Di storie così il mondo dello sballo low cost è affollatissimo. Molte rivelano situazioni di abbandono e di fragilità, altre il desiderio di divertirsi fino allo stremo - spendendo il meno possibile - per essere parte di un gruppo. Un gruppo che in questa zona grigia in un attimo si trasforma in branco, come racconta don Salvatore Giuliano, parroco della chiesa di San Giovanni Maggiore che affaccia proprio nell’omonima piazza. «Ho installato delle telecamere di sorveglianza perché non se ne poteva più dei continui atti van- dalici», racconta. Vedo le immagini insieme a lui. Ci sono ragazzi che abbattono fioriere e le prendono a calci, altri che imbrattano la facciata della chiesa. «E questo non è niente. Il problema è quando, senza rendersene conto, attentano alla loro stessa vita». Parla, don Salvatore Giuliano, di quanto accaduto solo pochi mesi fa, quando un ragazzino, ubriaco, si è spinto fin sul campanile con l’obiettivo di suonare le campane, con la folla di amici che da giù lo incitava. «Nel 2016 - aggiunge - poco lontano da qui un ragazzo di 23 anni si è arrampicato sull’obelisco in piazza San Domenico Maggiore, è caduto ed è morto. Chi ci dice che non potrebbe riaccadere di nuovo?». Per quanto il parroco abbia a più riprese richiesto l’intervento delle autorità, non ha avuto alcun sostegno. «Mi dicevano sempre la stessa cosa: non ci sono pattuglie disponibili. E così ho deciso una volta al mese di aprire le porte della chiesa proprio ai ragazzi. Per parlare, per discutere, per creare dialogo». Con il sostegno di alcune professioniste, i giovani hanno cominciato a parlare e sfogarsi. «Dai loro racconti, la prima tematica che emerge è un gran senso di solitudine. Sono bombardati dai social, sempre connessi, ma in realtà profondamente soli», spiega la psicologa Maria Francesca Cattaneo Della Volta, che qui presta servizio. Una solitudine che provano a spazzare via fra un bicchiere, e un altro, e un altro ancora. Magari con l’obiettivo dello smartphone piantato in faccia. Trangugiando alcol con il desiderio di arrivare allo sballo. «Bevendo non hai modo di pensare. Sembra assurdo», conclude Nazareno, uno dei ragazzi del quartiere, «ma a volte ci vuole più forza a parlare che a stare in silenzio e ubriacarsi».

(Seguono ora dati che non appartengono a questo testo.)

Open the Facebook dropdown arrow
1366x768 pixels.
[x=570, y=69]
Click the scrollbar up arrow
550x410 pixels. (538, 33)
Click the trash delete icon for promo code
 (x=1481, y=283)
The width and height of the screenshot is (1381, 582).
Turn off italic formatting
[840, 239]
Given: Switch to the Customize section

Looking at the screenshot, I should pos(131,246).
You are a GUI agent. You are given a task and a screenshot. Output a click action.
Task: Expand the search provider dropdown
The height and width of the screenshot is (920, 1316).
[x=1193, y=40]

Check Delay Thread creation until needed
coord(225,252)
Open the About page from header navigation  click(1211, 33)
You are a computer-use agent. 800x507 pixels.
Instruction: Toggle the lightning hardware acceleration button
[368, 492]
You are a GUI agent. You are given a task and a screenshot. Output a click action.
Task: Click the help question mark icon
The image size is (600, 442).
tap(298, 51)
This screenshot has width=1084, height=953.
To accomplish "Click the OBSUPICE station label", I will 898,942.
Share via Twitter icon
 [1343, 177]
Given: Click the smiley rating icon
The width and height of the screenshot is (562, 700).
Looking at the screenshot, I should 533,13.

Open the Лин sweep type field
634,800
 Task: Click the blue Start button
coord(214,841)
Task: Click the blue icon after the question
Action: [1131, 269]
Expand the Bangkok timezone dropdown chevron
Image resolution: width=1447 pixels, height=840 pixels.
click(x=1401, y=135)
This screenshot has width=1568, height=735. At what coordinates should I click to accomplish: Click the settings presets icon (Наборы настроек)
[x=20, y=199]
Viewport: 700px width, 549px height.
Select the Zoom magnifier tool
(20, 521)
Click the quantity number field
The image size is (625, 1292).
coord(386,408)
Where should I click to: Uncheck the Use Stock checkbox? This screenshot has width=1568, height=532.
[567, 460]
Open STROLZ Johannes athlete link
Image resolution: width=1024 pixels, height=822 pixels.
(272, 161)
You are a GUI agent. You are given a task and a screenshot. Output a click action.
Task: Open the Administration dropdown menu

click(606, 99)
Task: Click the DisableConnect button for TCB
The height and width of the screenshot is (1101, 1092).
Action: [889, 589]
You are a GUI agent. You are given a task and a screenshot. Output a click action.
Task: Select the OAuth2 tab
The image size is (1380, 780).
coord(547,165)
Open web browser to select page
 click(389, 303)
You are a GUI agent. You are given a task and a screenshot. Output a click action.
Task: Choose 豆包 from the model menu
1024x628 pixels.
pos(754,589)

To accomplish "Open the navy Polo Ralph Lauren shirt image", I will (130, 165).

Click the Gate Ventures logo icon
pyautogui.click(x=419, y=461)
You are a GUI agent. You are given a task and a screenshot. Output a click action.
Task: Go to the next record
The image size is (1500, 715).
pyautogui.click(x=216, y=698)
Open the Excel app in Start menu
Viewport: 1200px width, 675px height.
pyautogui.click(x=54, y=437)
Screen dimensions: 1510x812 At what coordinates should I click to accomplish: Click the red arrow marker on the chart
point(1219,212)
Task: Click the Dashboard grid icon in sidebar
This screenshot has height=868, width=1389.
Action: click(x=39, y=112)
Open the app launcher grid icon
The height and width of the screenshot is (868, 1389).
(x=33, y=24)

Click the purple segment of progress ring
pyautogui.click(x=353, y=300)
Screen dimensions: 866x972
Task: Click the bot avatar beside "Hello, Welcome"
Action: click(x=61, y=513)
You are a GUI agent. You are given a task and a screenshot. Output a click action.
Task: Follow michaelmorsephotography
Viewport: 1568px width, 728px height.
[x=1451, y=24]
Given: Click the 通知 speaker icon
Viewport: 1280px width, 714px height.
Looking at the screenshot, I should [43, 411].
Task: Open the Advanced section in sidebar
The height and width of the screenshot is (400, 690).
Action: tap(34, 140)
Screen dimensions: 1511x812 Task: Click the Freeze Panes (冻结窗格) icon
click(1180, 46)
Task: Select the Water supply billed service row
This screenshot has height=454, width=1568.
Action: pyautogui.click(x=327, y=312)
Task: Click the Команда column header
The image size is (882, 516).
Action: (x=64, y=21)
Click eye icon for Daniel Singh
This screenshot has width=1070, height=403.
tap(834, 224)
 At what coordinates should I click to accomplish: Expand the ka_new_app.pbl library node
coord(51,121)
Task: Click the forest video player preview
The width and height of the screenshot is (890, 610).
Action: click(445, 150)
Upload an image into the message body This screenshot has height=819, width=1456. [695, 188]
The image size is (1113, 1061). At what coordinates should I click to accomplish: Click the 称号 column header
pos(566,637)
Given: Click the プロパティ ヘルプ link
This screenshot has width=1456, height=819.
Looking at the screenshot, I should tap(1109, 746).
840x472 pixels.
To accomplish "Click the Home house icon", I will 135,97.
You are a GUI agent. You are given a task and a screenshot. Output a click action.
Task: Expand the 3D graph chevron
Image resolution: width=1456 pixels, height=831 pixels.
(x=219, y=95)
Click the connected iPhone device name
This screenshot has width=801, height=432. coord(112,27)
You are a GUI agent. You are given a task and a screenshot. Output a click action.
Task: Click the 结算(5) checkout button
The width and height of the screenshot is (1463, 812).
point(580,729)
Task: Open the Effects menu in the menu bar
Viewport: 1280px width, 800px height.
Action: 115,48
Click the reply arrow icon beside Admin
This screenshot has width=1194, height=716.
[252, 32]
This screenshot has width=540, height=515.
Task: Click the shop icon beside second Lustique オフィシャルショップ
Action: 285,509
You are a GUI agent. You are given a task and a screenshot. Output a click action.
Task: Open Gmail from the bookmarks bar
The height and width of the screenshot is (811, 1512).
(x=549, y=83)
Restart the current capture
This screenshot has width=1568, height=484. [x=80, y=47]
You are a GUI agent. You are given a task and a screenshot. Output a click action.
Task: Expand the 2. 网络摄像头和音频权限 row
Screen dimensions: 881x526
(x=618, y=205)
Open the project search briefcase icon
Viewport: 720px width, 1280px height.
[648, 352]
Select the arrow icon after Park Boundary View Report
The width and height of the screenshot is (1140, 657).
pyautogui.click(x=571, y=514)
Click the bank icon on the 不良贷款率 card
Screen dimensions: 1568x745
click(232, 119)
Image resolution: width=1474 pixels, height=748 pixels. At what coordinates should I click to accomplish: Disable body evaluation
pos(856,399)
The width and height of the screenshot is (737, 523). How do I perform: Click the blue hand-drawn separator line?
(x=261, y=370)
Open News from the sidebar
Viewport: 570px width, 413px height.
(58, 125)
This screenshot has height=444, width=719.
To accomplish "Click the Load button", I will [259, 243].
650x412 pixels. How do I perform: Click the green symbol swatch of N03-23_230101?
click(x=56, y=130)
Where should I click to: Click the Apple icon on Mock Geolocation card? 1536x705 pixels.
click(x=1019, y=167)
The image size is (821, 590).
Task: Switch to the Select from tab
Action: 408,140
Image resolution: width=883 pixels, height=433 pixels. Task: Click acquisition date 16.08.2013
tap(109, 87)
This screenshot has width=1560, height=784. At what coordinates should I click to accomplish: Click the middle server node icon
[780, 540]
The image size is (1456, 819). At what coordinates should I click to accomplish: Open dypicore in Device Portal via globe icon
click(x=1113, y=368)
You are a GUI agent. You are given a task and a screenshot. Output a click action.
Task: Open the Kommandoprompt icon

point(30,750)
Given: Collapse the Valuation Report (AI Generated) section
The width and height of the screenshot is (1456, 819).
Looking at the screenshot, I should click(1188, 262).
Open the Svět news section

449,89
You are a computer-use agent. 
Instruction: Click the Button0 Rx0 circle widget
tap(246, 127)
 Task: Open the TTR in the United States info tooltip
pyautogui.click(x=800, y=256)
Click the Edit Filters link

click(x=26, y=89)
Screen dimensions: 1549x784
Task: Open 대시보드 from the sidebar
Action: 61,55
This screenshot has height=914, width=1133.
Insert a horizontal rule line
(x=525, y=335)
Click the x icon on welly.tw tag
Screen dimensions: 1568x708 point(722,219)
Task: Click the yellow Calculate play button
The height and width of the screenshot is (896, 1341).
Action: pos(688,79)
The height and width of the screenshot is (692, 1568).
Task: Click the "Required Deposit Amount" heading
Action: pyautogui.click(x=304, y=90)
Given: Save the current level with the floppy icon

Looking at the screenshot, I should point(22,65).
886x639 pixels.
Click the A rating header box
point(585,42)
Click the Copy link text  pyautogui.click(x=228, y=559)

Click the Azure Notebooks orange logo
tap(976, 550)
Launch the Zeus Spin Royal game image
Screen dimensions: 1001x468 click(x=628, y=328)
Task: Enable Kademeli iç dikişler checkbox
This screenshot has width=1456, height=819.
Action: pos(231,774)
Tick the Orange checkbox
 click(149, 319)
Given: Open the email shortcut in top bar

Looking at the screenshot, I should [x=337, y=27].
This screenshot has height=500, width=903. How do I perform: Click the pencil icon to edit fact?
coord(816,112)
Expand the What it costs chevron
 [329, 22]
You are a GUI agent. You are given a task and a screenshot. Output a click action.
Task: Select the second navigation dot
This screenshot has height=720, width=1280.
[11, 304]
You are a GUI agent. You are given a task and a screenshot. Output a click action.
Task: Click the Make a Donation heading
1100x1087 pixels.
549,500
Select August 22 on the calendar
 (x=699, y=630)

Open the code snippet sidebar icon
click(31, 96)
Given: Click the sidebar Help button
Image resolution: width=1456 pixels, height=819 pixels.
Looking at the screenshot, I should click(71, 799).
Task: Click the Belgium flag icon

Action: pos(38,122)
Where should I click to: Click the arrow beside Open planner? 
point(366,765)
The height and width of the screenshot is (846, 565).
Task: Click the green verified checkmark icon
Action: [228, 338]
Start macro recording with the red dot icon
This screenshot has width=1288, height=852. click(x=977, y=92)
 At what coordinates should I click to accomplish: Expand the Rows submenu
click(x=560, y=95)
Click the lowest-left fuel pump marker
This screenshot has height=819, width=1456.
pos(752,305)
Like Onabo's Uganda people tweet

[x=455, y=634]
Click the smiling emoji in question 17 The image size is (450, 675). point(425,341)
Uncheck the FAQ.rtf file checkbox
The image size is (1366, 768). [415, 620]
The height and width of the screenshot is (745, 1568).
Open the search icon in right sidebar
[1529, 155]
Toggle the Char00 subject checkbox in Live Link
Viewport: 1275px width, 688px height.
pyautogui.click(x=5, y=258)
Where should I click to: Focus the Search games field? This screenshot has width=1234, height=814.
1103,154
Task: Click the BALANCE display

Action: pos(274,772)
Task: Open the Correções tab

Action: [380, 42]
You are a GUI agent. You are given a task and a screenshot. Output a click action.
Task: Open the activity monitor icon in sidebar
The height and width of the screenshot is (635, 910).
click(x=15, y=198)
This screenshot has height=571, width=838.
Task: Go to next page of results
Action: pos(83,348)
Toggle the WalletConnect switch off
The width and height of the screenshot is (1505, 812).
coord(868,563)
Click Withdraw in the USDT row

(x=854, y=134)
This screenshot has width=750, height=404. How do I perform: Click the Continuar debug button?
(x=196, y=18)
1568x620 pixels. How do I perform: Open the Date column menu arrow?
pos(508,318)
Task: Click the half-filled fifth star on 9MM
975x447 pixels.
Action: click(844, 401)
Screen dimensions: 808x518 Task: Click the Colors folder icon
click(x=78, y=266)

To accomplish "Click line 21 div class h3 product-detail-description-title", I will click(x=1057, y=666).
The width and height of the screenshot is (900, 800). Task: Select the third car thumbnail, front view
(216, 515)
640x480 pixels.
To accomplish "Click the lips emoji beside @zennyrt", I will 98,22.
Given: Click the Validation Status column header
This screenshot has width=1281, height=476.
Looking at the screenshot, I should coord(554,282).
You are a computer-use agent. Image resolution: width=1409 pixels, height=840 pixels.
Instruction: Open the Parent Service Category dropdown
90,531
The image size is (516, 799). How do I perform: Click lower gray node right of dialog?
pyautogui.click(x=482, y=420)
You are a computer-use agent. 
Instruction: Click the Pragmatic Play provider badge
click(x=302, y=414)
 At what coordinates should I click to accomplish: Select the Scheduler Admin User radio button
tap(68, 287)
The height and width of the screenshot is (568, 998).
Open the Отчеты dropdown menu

LA PAROLA AL PROF. ICRO MAREMMANI

«Sono danni, quelli legati all’alcol, che possono pregiudicare una vita». Esordisce così il prof. Icro Maremmani, psichiatra ed esperto di dipendenze comportamentali. «Si tratta di danni molto simili a quelli prodotti dalle altre sostanze. La differenza sta nel fatto che l’alcool è più disponibile, si trova addirittura fra le mura domestiche senza alcun costo, quindi è più facile che i giovani vi abbiano accesso». L’elenco degli organi compromessi in modo insanabile dall’abuso è decisamente lungo. A cominciare dal fegato. «Ma sono le conseguenze sul cervello le più preoccupanti», sospira Maremmani. «Conseguenza primaria è un ritardo della maturazione della zona del controllo del cervello che si trova nella corteccia, e che gestisce gli istinti e le passioni. Sono attività presenti nel cervello primordiale, il primo che si sviluppa subito appena nati. L’uso di sostanze durante l’adolescenza rallenta le connessioni che ci sono fra la corteccia, che finisce la sua maturazione fra i 20 e i 30 anni, e il cervello più emotivo e affettivo».